Two decades ago, Chicago got caught up in cow fever — not bovine spongiform encephalopathy, but a benign form of art-cow madness.
Craft-augmented cow statues in that summer of 1999 started up across the downtown area: a cow festooned in flowers, a cow painted in red and yellow zebra stripes, a cow tiled over like a shower stall.One particularly clever cow, outside of Columbia College, had “HOW” stenciled on one side, “NOW” on the other. The underlying color was, of course, brown.
“Cows on Parade,” conceived as a canvas for local artists, “went crazy,” recalled Peter Hanig, the Michigan Avenue shoe-store owner whose family vacation in Switzerland the year before inspired the cow invasion. “I took people on tours. It was a crazy summer.”
“Serious-faced, business-suited executives would walk by these bovines and then crack a broad smile,” said the hardbound book produced to mark the outdoor exhibition. “Children tried to milk the udders. Tourists photographed cows en masse.”
“What may be the most popular use of fiberglass since the invention of the hot tub,” one Tribune reporter wrote of the Department of Cultural Affairs-sponsored project.
By midsummer, 334 of them, most sponsored by businesses, had been loosed on city sidewalks and plazas, these cast fiberglass forms celebrating — not necessarily in this order — artmaking, civic celebration, product-peddling and everybody’s favorite docile farm animal, giver of milk, maker of moos, emitter of methane.
By 2007, so many copycat projects had been launched around the country that it took a 200-page book, “American ArtParades,” to chronicle all of them. Some of the names and places: Pandamania in Washington, D.C.; Wild Salmon on Parade in Anchorage; Lighthouse LobStars on New Hampshire’s seacoast; the Big Pig Gig in Cincinnati; Overalls All Over in Cedar Rapids; Gallopalooza in Louisville; Corn-on-the-Curb in downstate Bloomington.
There are more. Many more. And all, the book says, were inspired by Chicago’s cows, which were in turn inspired by a cow art parade Hanig had seen in Zurich and then brought to then Cultural Affairs Commissioner Lois Weisberg.
A round-number anniversary of such a civic moment cannot be allowed to pass without commemoration, of course. The Magnificent Mile Association, the group of merchants lining North Michigan Avenue whose predecessor organization was the original “Cows on Parade” financial backer, is marking Year 20 by holding a reunion for those cows it can rustle up.

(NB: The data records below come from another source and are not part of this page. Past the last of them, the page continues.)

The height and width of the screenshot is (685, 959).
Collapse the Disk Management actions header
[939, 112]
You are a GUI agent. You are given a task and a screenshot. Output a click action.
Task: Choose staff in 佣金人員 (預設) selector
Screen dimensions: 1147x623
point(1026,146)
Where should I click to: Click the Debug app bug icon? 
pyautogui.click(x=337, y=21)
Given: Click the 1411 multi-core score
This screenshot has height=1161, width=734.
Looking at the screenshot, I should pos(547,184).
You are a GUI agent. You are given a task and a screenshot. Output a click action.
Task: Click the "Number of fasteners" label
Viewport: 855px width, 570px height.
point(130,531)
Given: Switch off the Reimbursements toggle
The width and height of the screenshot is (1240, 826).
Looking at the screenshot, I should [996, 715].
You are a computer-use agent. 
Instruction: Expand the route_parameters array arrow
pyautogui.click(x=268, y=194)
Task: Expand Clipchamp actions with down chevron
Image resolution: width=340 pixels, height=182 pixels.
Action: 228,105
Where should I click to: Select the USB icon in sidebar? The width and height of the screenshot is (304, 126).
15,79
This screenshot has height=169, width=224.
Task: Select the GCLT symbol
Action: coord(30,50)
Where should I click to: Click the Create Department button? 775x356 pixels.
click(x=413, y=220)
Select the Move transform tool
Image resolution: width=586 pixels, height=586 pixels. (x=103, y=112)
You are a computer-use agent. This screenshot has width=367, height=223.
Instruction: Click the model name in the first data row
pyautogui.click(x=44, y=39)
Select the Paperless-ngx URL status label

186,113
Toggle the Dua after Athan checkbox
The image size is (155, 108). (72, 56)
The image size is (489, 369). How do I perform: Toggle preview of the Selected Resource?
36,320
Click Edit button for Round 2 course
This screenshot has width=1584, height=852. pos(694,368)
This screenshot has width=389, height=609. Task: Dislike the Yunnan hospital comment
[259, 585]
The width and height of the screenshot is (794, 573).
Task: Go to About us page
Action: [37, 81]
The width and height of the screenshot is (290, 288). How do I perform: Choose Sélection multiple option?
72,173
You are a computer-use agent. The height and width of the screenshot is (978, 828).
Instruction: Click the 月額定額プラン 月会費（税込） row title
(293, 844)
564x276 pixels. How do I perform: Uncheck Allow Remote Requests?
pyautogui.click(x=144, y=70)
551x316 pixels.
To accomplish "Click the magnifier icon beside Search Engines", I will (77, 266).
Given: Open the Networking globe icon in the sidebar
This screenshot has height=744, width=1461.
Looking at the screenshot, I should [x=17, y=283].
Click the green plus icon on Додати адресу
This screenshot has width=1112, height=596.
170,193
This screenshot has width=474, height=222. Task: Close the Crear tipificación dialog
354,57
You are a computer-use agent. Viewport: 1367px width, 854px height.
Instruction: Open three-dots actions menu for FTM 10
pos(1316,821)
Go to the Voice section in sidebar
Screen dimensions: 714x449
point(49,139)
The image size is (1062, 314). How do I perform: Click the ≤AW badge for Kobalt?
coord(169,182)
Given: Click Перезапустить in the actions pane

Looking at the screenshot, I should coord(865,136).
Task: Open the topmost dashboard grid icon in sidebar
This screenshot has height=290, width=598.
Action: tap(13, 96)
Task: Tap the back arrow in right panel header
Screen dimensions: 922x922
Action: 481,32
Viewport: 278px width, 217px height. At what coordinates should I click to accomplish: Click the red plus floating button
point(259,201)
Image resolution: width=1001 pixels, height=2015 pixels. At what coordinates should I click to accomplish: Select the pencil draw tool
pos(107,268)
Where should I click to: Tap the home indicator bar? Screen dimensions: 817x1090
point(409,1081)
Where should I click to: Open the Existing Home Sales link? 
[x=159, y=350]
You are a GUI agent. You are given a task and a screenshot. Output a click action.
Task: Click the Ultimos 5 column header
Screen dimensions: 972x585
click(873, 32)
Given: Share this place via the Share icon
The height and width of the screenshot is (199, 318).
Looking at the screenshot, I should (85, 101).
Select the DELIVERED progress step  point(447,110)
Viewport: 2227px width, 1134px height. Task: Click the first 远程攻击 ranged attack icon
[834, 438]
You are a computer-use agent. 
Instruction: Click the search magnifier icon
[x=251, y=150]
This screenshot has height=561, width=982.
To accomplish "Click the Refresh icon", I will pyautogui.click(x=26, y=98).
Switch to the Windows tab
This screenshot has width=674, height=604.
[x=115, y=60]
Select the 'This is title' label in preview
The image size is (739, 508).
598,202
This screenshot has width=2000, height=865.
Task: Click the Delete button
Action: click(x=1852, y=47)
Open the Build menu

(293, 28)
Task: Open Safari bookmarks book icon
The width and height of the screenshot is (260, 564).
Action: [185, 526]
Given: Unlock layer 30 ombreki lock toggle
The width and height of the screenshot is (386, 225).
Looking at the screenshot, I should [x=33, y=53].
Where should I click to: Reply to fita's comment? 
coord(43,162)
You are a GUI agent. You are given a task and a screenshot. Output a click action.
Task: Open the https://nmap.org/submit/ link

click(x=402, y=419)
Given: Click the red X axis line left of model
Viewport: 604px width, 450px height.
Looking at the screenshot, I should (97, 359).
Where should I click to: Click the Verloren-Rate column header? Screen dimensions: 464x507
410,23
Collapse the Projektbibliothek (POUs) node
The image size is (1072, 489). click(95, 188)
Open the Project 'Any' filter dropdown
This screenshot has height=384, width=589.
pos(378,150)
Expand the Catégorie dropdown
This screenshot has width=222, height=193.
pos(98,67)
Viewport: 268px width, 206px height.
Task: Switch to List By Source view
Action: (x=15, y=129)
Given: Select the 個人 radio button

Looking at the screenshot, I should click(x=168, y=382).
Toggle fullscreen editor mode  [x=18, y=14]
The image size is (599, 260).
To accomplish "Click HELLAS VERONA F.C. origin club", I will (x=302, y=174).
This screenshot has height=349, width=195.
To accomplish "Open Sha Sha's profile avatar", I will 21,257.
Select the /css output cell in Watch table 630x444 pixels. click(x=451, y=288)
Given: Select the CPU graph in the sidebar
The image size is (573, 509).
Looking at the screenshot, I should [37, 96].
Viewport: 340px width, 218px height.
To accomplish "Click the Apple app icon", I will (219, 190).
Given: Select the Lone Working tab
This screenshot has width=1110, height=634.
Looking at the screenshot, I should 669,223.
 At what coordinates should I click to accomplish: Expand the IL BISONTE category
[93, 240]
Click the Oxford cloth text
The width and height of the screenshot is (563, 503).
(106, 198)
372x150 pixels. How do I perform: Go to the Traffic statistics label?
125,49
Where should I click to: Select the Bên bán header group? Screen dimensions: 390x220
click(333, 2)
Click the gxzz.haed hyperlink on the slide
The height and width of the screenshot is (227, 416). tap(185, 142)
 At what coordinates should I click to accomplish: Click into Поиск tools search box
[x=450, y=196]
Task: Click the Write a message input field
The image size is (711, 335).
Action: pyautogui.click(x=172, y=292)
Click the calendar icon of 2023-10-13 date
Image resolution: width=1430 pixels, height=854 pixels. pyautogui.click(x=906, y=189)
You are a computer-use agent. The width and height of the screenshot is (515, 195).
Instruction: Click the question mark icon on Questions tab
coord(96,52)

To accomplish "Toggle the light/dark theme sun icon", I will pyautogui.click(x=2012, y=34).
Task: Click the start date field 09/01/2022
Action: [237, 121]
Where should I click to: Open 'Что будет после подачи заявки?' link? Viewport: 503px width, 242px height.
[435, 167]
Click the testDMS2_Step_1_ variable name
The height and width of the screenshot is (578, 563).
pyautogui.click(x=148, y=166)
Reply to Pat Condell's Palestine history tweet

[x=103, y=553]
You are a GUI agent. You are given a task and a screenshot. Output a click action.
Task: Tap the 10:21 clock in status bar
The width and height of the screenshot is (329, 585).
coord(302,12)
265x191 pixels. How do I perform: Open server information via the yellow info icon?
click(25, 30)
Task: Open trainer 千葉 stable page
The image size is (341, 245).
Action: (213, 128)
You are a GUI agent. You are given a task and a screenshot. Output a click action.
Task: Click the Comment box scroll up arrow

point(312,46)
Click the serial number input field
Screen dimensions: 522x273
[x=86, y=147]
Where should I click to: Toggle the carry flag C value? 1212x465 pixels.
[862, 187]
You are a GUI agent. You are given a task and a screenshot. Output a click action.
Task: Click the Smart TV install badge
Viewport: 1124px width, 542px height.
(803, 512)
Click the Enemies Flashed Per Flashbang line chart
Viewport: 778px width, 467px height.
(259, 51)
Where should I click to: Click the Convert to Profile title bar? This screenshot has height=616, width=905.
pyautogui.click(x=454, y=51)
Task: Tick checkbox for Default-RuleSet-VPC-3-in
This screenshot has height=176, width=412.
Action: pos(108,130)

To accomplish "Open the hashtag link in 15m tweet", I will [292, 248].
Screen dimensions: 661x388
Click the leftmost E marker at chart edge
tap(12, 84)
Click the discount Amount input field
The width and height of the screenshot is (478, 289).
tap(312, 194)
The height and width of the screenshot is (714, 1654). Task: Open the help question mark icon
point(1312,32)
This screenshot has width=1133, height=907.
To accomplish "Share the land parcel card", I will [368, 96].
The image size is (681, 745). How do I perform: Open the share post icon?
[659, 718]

Called “Cows Come Home,” the month-long installation will put perhaps 20 of the original cows on display in the little park by the Water Tower. (That’s called Jane Byrne Park, you might not have known, and Hanig said his latest count was 18, but cows might still come in.)
“I’m loaning one of my cows. My brother is loaning one of his,” Hanig said. “They’re in various degrees of perfection. These were not bronze sculptures.”
On Monday the group will officially reveal them, not in hopes of catching lightning in a bottle again but merely to commemorate. Those on display will include the “Holy Cow” cow from Harry Caray’s Restaurant, “W. la vacca” by artist Virginio Ferrari and the “Lady Bug” cow.
“Nostalgia is a significant part of it,” said Hanig. “Over the years, people would say, ‘When are you going to bring it back?’”
The city has hosted a number of similar projects since — painted police horses, lighthouses — but none has captured the imagination in quite the same way. The cultural affairs department itself only tried one other time, with a painted furniture project two years after the cows called “Suite Home Chicago.”
“It was the same,” said Nathan Mason, who was hired by the culture department to manage the cows project and now is head of public art in the city. “It was virtually identical in the footprint, in sponsorship, in cost and in execution. And it was nowhere near as popular.”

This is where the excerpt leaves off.